It is the sixth standard issued by the IIFM, a non-profit industry body which develops specifications for Islamic finance contracts.
"Finding a Shariah-compliant alternative to repurchase agreements has become absolutely essential and imperative to help meet the liquidity requirements of the industry, and the collateralised transaction is at present the best alternative," chief executive Ijlal Ahmed Alvi told Reuters.
Collateralised murabaha deals are already taking place, but the agreement will help to standardise them while attracting more Islamic banks that have been awaiting guidance, Alvi said.
Several banks want to have the collateralised murabaha format approved by their own Shariah boards, so they can have it in place alongside existing tools in case of any potential liquidity squeeze, he added.
"Clean lending has become more difficult, especially for the smaller Islamic banks, and this helps to keep as a contingency."
The new template is accompanied by detailed guidance notes, the first the IIFM has published, which clarify issues such as margin maintenance and custodial services, Alvi said.
Shariah-compliant alternatives to repos are scarce: Malaysia and Bahrain have their own approaches but these are approved at the domestic level and limited to local-currency collateral.
In the United Arab Emirates, the first collateralised murabaha transaction occurred in 2011 between National Bank of Abu Dhabi and Abu Dhabi Islamic Bank.
Conventional repos allow institutions to lend out assets for short periods to generate liquidity; this is disallowed in Islamic finance as it entails the charging of interest. Collateral is often lent out by custodians, a practice known as rehypothecation, which also contravenes Islamic principles.

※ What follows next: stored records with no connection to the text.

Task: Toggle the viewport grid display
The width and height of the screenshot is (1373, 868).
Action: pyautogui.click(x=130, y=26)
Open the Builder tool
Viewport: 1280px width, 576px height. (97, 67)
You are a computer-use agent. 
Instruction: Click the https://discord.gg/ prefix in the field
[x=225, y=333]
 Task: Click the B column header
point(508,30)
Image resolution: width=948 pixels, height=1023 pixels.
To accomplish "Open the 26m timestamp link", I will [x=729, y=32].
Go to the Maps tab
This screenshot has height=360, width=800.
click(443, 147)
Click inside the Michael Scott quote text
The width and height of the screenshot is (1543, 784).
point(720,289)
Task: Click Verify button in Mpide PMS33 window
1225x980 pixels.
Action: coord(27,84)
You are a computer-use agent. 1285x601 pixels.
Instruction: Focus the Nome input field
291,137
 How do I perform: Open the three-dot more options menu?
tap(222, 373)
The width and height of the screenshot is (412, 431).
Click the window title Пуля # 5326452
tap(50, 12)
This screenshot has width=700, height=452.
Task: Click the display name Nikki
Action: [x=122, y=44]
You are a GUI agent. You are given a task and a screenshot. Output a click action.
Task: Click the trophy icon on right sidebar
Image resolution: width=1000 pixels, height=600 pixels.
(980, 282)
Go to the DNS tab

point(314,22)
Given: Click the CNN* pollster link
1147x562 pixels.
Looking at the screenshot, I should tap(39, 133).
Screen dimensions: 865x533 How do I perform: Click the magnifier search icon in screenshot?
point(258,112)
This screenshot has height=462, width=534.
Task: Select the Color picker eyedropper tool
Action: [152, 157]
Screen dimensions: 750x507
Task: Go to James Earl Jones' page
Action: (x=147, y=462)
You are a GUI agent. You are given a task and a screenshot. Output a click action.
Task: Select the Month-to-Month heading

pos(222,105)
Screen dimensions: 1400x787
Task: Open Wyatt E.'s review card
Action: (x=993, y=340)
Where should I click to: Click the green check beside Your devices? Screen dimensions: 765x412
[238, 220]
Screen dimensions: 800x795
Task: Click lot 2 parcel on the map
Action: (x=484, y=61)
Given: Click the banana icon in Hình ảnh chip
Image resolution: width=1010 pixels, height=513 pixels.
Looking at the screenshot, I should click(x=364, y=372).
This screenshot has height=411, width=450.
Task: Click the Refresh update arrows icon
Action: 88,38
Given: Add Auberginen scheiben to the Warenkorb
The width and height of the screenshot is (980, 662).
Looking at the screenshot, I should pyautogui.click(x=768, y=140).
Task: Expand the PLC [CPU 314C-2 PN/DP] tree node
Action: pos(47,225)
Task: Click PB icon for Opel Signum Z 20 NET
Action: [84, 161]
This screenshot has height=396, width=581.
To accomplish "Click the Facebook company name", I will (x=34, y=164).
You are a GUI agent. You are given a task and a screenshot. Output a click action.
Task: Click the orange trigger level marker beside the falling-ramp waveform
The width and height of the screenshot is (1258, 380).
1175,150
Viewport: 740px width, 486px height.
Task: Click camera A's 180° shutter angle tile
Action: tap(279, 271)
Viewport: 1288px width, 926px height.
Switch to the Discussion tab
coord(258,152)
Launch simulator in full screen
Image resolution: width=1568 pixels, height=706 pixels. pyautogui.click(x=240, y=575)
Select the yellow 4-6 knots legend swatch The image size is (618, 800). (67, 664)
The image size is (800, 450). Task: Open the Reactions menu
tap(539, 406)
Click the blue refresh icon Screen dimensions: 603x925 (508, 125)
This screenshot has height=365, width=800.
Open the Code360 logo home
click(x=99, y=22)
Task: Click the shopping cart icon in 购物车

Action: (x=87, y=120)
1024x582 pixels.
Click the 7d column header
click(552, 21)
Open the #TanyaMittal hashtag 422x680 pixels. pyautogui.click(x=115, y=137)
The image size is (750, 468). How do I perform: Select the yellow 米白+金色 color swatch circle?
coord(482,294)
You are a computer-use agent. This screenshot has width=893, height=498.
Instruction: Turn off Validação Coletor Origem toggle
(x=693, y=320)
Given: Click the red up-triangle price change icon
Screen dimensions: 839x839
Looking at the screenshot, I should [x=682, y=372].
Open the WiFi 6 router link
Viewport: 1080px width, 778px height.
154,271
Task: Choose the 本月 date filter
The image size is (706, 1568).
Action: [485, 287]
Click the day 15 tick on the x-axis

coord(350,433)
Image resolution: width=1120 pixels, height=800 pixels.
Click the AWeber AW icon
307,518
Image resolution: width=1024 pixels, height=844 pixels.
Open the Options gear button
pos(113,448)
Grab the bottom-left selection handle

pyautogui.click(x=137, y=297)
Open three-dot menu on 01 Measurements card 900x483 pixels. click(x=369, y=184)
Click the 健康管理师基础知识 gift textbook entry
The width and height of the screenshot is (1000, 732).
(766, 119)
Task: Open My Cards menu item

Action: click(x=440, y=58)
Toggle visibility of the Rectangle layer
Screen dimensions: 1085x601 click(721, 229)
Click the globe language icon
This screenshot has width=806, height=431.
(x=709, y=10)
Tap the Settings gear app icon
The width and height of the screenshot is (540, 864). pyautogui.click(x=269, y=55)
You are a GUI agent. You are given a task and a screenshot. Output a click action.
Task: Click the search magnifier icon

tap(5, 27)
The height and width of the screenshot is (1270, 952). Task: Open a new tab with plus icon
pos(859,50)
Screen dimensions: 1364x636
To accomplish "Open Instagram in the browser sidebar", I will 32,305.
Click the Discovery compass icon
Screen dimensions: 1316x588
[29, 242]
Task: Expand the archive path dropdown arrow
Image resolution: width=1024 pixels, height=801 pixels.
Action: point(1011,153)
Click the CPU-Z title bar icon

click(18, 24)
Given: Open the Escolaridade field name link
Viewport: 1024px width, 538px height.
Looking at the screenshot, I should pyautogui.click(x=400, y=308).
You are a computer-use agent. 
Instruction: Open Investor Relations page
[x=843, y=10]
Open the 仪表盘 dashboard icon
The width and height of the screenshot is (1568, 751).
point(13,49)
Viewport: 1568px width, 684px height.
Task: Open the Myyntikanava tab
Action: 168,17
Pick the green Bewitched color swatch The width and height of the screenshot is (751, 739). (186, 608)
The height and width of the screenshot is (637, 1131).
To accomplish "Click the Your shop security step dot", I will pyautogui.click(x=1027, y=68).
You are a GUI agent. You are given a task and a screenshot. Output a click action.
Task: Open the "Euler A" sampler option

Even the phrase "Islamic repo" is problematic among scholars who fear the instruments will simply replicate conventional financial products without addressing a real economic need.
Collateralised murabaha is a cost-plus profit arrangement which tries to avoid such issues by having the financier buy the asset at market value and immediately sell the asset to the customer for a mark-up on a deferred payment basis.
Because the mark-up price is agreed up front by both parties, this addresses the element of ambiguity, or gharar, a key principle in Islamic finance.
Transactions can be secured by any Shariah-compliant assets, including equities and sukuk (Islamic bonds). The standard expressly forbids rehypothecation.